ISA stands for Individual Savings Account. In an effort to get us all saving as much as possible the government gives tax advantages when saving into an ISA.
There are limits set each year as to what amount you can save in an ISA and receive tax benefits.
Ordinarily if you invest in the stock market and your investment increases in value (which of course you hope it will) you would suffer capital gains tax on the increase. You would also suffer income tax if you received interest or dividends from your savings and investments.
However, if your investments are held within an ISA wrapper, there is no tax suffered- neither income tax nor capital gains tax. The one exception is that the 10% tax suffered on a dividend cannot be reclaimed.
What are ISA limits for 2013/14?
The limits for 2013/14 are £5,760 for a cash ISA or £11,520 for a stocks and shares ISA.
There is flexibility as to how you use this allowance.
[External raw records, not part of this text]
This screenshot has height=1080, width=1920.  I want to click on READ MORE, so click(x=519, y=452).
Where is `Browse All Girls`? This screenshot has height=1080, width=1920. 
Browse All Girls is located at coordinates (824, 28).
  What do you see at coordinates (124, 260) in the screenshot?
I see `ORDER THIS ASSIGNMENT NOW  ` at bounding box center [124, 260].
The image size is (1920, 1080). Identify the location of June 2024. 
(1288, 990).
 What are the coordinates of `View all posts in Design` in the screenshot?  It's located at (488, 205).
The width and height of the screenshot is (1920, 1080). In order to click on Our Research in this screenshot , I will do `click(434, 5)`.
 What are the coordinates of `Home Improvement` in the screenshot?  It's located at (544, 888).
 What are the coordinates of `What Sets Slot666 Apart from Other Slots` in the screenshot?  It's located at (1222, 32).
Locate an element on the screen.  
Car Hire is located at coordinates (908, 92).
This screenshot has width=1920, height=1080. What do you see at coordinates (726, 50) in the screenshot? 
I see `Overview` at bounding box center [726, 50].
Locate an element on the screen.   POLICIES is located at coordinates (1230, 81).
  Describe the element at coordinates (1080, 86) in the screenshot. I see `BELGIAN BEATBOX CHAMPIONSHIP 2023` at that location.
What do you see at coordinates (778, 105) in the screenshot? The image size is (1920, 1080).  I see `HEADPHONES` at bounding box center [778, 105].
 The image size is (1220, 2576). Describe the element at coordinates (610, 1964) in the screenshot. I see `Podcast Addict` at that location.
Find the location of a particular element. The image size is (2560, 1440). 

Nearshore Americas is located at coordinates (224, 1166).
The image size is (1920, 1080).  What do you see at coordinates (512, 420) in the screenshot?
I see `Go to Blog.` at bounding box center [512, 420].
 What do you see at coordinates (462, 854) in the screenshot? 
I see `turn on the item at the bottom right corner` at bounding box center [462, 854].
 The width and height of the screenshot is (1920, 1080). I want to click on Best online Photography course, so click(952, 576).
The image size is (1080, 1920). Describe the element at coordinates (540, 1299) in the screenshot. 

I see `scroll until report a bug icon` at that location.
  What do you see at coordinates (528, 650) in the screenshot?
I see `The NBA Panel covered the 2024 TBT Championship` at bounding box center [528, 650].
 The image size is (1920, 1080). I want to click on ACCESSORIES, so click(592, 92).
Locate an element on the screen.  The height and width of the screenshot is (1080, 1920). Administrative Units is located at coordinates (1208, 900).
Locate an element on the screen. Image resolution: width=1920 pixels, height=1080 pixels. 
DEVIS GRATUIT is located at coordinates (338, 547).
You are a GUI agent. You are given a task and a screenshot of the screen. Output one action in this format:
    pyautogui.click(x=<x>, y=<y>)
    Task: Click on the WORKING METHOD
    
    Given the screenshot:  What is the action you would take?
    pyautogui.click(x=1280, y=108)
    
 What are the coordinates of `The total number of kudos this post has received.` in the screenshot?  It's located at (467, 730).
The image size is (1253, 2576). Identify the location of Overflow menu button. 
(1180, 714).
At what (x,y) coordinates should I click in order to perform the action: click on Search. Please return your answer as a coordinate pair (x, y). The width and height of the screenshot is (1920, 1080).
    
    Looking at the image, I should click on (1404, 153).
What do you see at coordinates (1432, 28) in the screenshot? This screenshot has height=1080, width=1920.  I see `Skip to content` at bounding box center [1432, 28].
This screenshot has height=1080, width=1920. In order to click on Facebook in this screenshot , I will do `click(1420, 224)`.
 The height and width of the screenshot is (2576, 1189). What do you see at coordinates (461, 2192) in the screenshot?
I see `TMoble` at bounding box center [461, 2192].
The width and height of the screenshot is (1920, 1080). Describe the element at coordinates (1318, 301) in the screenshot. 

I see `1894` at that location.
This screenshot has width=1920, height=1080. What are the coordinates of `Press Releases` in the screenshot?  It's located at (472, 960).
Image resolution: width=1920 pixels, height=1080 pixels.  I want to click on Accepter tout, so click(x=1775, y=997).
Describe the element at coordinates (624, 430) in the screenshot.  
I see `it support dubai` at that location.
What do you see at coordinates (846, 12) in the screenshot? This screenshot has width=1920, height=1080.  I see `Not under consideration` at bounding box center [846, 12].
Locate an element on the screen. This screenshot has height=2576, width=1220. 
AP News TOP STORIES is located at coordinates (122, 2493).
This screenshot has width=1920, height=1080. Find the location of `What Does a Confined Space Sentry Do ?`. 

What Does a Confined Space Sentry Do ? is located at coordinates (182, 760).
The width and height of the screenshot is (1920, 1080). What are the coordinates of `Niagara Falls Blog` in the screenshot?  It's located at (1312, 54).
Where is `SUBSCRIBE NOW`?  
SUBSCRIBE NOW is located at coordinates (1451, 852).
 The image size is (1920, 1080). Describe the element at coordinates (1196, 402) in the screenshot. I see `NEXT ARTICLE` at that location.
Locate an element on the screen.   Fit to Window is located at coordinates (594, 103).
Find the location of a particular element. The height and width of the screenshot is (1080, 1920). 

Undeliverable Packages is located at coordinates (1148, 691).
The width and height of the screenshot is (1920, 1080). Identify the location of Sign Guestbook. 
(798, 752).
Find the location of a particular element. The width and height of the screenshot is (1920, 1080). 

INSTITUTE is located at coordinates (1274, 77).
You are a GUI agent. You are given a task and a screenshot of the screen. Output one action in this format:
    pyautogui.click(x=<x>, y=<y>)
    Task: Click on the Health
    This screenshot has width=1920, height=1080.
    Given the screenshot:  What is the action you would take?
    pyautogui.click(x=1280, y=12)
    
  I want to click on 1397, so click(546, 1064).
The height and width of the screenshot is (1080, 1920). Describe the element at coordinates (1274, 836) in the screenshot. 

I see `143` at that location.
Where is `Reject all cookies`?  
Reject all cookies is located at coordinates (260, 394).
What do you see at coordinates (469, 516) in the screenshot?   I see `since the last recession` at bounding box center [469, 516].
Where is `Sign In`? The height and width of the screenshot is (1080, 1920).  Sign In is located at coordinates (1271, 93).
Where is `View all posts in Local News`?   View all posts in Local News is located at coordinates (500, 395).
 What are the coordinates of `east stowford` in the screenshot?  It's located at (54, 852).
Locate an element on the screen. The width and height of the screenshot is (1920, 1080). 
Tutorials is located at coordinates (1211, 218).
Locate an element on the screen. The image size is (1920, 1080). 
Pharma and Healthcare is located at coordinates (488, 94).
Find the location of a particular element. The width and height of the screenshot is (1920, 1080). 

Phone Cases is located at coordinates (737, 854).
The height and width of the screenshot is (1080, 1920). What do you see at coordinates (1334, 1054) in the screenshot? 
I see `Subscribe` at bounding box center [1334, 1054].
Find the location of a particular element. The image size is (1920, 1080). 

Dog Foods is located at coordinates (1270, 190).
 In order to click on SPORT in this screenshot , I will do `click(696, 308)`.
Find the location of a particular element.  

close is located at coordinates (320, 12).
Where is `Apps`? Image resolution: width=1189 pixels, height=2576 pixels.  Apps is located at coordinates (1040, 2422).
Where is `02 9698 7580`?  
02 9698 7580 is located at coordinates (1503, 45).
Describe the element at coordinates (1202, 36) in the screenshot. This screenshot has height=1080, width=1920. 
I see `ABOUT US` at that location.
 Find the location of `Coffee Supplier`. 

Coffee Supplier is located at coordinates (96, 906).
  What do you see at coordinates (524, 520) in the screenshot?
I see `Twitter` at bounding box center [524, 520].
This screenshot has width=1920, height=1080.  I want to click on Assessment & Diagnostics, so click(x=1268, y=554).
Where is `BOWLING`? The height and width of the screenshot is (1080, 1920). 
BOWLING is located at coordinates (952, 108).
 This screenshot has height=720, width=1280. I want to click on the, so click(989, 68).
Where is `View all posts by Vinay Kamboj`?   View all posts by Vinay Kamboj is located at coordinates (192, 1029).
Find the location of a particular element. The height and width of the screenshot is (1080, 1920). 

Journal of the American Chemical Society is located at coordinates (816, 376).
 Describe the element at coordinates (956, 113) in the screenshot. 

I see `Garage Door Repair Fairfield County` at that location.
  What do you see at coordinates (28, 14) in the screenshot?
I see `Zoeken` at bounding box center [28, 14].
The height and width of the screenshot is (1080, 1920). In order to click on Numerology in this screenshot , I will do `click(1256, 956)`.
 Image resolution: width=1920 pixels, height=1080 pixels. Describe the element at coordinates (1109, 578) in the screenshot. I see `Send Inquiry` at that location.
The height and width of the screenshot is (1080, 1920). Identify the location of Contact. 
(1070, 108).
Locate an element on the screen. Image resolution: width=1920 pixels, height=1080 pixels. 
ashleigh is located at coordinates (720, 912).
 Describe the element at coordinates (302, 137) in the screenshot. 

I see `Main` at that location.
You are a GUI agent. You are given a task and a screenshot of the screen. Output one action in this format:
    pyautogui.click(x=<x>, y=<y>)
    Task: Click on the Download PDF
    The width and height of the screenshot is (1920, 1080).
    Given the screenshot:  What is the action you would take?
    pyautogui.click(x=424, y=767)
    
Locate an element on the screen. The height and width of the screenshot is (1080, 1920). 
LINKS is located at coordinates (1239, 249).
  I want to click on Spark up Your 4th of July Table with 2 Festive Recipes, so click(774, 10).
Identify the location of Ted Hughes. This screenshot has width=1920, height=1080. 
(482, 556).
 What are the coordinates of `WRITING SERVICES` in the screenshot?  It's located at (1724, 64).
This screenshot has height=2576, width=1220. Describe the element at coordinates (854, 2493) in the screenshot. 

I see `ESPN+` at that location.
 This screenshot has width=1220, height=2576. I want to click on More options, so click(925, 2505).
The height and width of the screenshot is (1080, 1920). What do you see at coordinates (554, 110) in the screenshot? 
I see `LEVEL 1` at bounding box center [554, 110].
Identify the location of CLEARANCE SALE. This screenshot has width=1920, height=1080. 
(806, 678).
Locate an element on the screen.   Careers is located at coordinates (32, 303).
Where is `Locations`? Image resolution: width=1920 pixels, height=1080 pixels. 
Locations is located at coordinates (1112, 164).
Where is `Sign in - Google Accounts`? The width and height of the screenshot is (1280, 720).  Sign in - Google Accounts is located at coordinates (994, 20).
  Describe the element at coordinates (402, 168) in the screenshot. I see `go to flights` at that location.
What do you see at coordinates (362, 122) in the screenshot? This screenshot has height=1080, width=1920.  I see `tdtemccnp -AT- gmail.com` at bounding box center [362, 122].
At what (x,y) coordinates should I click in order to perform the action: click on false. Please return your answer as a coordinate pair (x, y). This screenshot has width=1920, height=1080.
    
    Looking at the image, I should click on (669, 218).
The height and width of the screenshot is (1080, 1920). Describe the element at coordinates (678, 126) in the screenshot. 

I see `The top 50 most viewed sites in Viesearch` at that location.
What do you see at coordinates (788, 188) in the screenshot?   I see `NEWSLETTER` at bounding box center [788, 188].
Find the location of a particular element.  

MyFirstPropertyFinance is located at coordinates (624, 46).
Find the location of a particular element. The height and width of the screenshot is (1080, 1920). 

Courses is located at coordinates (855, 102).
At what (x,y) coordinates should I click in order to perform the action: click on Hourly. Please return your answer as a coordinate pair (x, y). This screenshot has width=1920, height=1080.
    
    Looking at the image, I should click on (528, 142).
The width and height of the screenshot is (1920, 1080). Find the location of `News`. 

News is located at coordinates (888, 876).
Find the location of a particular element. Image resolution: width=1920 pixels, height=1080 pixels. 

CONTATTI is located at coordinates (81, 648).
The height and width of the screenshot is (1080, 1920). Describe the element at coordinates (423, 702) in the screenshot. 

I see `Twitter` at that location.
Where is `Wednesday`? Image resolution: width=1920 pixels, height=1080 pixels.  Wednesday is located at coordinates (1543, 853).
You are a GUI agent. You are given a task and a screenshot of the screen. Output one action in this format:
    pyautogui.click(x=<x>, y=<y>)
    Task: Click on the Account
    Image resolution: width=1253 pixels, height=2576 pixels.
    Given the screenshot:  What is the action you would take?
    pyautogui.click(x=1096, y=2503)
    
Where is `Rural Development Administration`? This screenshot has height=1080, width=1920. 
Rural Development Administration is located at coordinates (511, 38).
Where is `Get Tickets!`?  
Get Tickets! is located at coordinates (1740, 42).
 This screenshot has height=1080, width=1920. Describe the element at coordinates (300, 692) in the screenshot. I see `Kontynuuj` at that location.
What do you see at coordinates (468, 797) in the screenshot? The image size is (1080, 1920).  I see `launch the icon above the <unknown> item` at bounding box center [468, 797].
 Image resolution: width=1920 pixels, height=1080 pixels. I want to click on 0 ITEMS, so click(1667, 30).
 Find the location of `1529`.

Overall, you can invest up to £5,760 in a cash ISA and then the balance of up to £11,520 in total in a stocks and shares ISA.
For example you may choose to invest £4,000 in a cash ISA and then £7,520 in a stocks and shares ISA, or you may chose to invest the full amount in the stocks and shares account with no amount in a cash account.
We are each given a new allowance each year. You can only have 1 cash ISA each year and 1 stock and shares ISA each year. But from the following tax year (running from 6th April in one year to 5th April in the following year) you can open up new ISAs with new providers.
An ISA is effectively the mirror image of a pension. Under the pension rules the amount paid in on a monthly basis is grossed up (e.g. the basic rate tax payer paid in £80 and it was grossed up to £100.) Then when the money is drawn 25% is tax free and then balance is taxable.
Under an ISA contribution there is no tax advantage when the money is paid in. If you want to make £100 contribution to the ISA it cost you £100. However, when you draw from the ISA the full amount is tax free.
An ISA does not have the same type of restriction as a pension as to how much you can draw and when. If you wanted to take the full amount out of your ISA savings and go on a round the world cruise there is nothing to stop you.
In an ideal world you would want to have both an ISA and a pension to take full advantage of the tax allowances. The ISA allowance is a “use it or lose it” allowance. If you don’t use your allowance this year the allowance is lost. It cannot get carried forward for any period of time, like the pension allowance.